■ Work to complete ■
As the answer, give every line of the records that includes the word "pixel".

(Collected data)
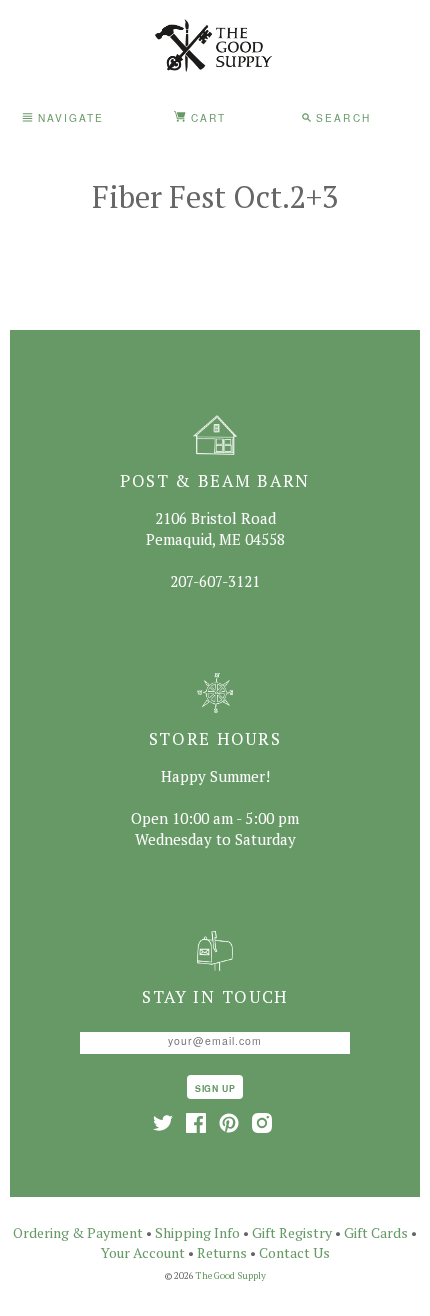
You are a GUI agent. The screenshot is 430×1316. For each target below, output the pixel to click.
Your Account (143, 1252)
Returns (222, 1252)
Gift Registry (292, 1232)
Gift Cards (376, 1232)
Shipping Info (197, 1232)
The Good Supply (231, 1275)
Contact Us (294, 1252)
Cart (206, 117)
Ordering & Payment (78, 1232)
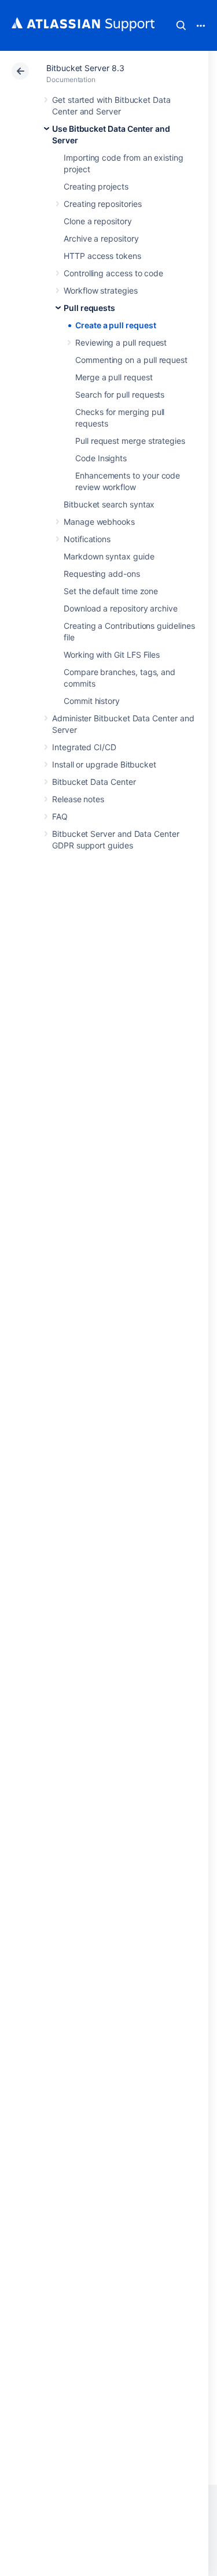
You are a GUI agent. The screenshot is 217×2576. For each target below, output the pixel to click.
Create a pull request (115, 325)
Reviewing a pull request (121, 342)
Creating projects (96, 186)
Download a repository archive (121, 608)
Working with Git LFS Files (112, 654)
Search (181, 25)
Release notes (78, 799)
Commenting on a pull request (131, 360)
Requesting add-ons (102, 574)
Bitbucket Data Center (94, 782)
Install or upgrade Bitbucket (104, 764)
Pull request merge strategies (130, 441)
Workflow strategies (101, 290)
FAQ (60, 816)
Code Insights (101, 458)
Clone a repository (98, 221)
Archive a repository (101, 238)
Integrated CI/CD (84, 747)
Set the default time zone (111, 591)
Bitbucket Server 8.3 (85, 68)
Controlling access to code (113, 273)
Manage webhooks (99, 522)
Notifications (87, 539)
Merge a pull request (114, 377)
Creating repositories (103, 204)
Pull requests (89, 308)
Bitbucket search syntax (109, 504)
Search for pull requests (119, 394)
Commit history (92, 701)
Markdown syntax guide (109, 556)
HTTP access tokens (102, 256)
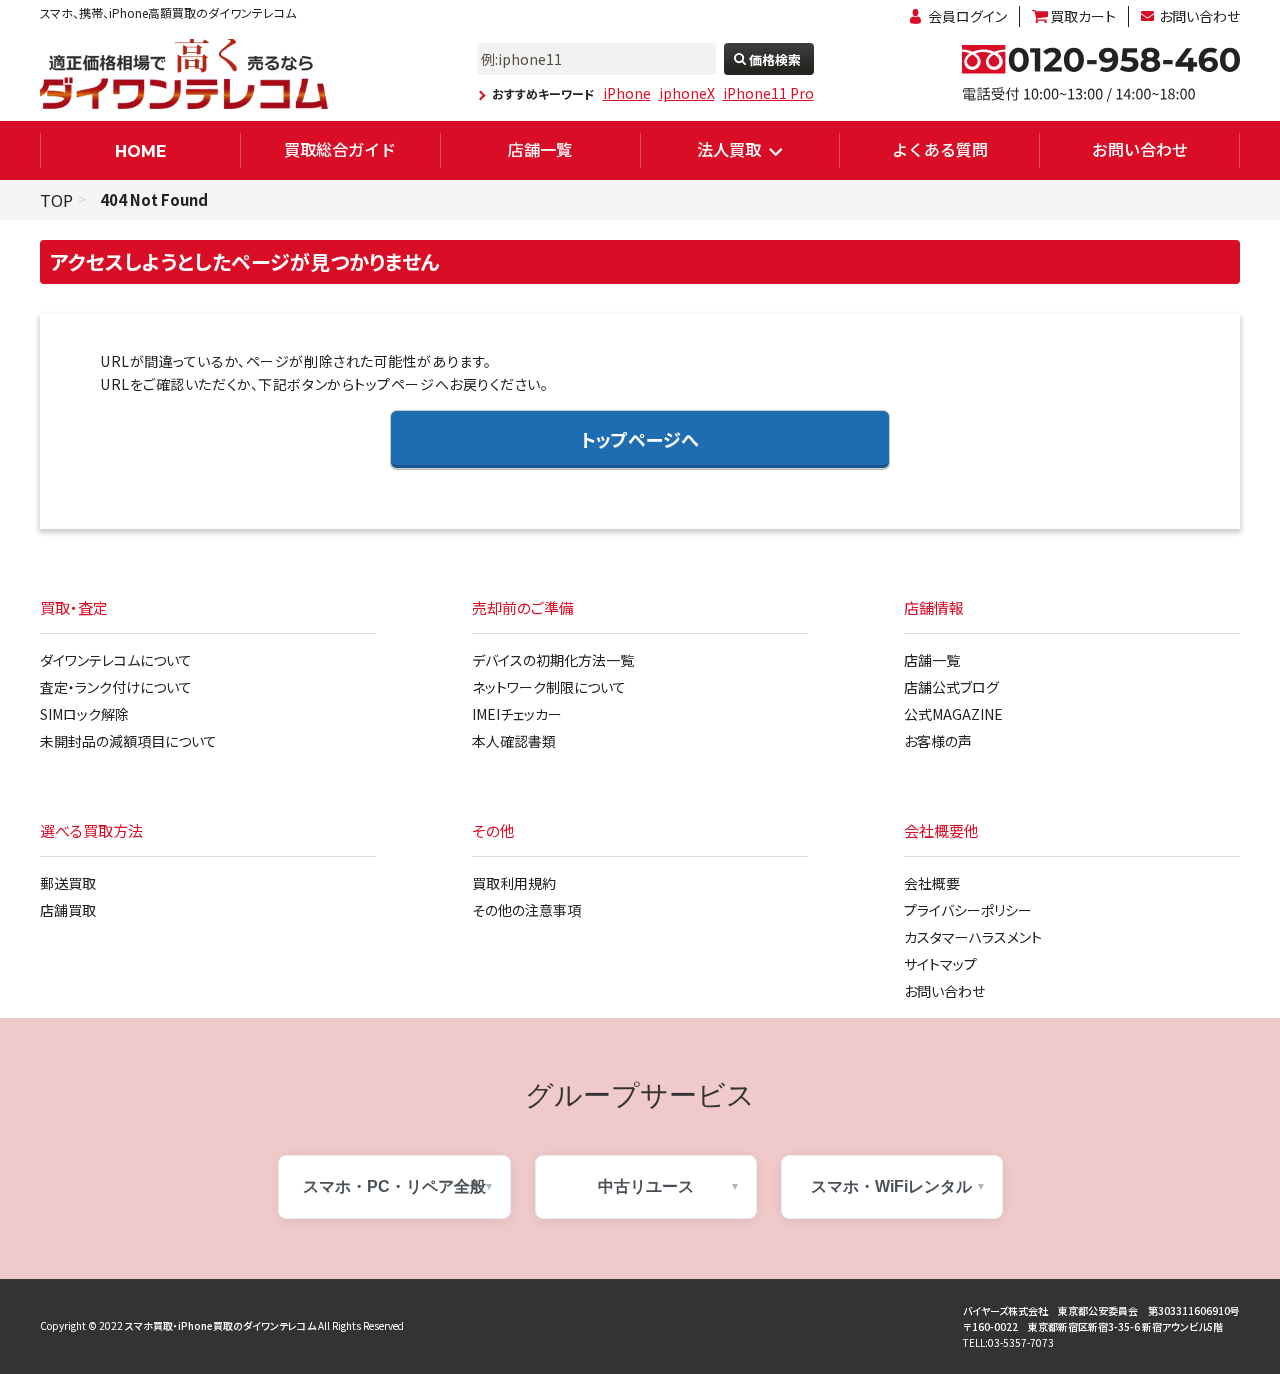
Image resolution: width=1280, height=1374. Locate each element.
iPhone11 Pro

■ Output ■
You are a GUI agent. The screenshot is 430×1316. For each target below, output the pixel to click.
You are a GUI agent. The screenshot is 217×2576. For each target below, output the pixel to click.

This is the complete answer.